John froze, his heartbeat hammering against his ribs now as Emma fell limp in the sand.

 “Honey?” he whispered, gently slapping her large, bare hips. She didn’t move or say a word.

  He rolled off the body and sat in the sand, still half naked. A seagull wheeled in the heavens, gliding around and around. He shook violently, trying to throw up, but it wouldn’t happen. He was in total control; the master of this moment and it was down to him to finish what he had started.

 “I can do this,” he said with conviction in his voice. “I can do this. It’s what you wanted.” He stared down at Emma’s head, how she faced away from him in the sand, neck broken and already turning a faint black. “Come on, Jonathan, move your arse.”

 Tears poured from his eyes, but he failed to distinguish those from panic, grief and loss, from freedom, accomplishment and joy, as he looked down at the large patch of sand where he had made love to his wife not minutes earlier. Now there was nothing but dark, disturbed sand.

 “About as dark and disturbed as you,” he whispered, quickly surveying the rest of the beach. But despite the blood pounding in his ears and the rumbling in his stomach, only the sound of coins rattling in collection trays in the penny arcade nearby, and the gentle hiss of the sea as it made its way up the beach, converged upon him.

 That’s when he noticed the tall figure standing knee deep in the silver sea, staring right at him. He looked about, just in case he was seeing things, but unlike in the movies, the figure was still there; staring, pulling at its wide brimmed hat as if in salute. The long, pale yellow raincoat looked almost held together by mould as the figure slowly turned his back on the beach.

John wanted to run down to the shore, grab whoever the bastard thought he was – spying on him like that! But that was pretty much the extent of his thoughts. For the ocean had slowly washed over the stranger, head, shoulders, and all.

He couldn’t sleep. It was unseasonably warm, not for the August weather, but for this part of England! The solstice had passed and now the dark nights were quickly drawing in. Yet the heat moved about the house like a trapped bird.

 “Screw this,” he mumbled. He left the bedroom, unable to look at Emma’s side of the bed, and made his way down the stairs to the kitchen. The linoleum felt icy beneath his bare feet, an equally cool breeze enveloped his clammy body as he crossed to the… that’s when he noticed the back door was ajar, swinging slowly on its hinges. He reached the keys from the hook near the sink and slammed the door shut, jammed the lock fast and drew the deadbolts.

  John wanted to laugh, shook his head, and raked his hands through his thinning hair. He squeezed his eyes closed, watching the stars dance there for a moment, the keys jangling softly from the lock the only sound; except for the hammering of his heart.

 “Sleep…get some sleep.” He’d figure everything out when the sun came up, he decided.

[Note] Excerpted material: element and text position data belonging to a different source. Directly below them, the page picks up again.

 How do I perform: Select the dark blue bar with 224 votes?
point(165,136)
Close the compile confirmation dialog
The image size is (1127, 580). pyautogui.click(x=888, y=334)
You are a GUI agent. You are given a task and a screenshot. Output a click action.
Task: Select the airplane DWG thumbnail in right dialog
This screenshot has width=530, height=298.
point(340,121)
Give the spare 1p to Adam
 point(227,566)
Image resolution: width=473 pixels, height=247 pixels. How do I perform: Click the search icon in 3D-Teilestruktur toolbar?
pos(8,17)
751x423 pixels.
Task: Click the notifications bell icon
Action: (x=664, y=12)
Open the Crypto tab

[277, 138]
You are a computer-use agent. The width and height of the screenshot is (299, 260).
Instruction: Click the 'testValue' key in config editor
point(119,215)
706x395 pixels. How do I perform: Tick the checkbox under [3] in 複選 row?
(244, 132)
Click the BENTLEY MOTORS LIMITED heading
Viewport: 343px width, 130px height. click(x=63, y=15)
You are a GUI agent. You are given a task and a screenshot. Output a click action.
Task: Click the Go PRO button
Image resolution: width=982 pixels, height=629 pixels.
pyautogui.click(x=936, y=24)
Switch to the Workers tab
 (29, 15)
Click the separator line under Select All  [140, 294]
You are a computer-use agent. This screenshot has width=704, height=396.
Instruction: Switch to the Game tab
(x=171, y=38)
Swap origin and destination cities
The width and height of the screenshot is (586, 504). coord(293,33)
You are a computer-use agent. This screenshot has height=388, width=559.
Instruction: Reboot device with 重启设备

He’d killed his wife and now nothing was behaving the way it should, especially his nerves. He nodded and let out a deep breath.

 It wasn’t until he reached the foot of the staircase that he noticed the small pools of water, leading from the kitchen, along the pine-floored hallway, to the living room. In the darkness his pulse kicked a bass drum, he could barely see the light switch on the wall opposite, could hardly reach it. His stomach turned, assaulted by the sudden reek.

He flicked the switch.

Emma was in the living room, sitting in her favourite chair, the one closest to the television set. Her pale face was encrusted with dark spots, grains of sand that reached across the deep purple bruise on her throat and along her mouth, spilled over her double chin like vomit. Her clothing was soaked through, her blouse open, revealing her lifeless body, which now seemed the most revolting thing John had ever seen.

Then he saw the look in her eyes.

They were black with the hint of a cataract in her right eye. But they were staring at him. Something was moving on her lips…

“Fuck!” John hollered as the small crab crawled from Emma’s swollen lips, seeming to fix him with its cold, unforgiving eyes, before disappearing between the folds of its host’s dead skin.

“Emma?”

“She can’t hear you.”

John almost lost his balance as he swung round to meet the figure sitting in the chair at the far side of the room.

The leather squealed beneath its weight as it reached a bony hand up to the wide brimmed hat, which balanced precariously on its scrawny head. The worn and fleshless skull twisted slowly to the right, filling the silence with a sickening crackle and popping sound.

“That feels better,” the figure mumbled, placing the hat back on its head.

John managed to catch a glimpse of the deep crevice that separated the left temple from its jaw; a shiver running down his spine.

“What are you doing in my house?” said the skull. “Isn’t that what you were going to say?”

“That…that was you,” stammered John. “That was you in the water.”

Whatever it was slowly nodded. Water, or some other fluid, poured from its broken skull like thick black tar.

“Bob Carpenter,” it said.

“And that’s supposed to mean…something to me?” John stammered.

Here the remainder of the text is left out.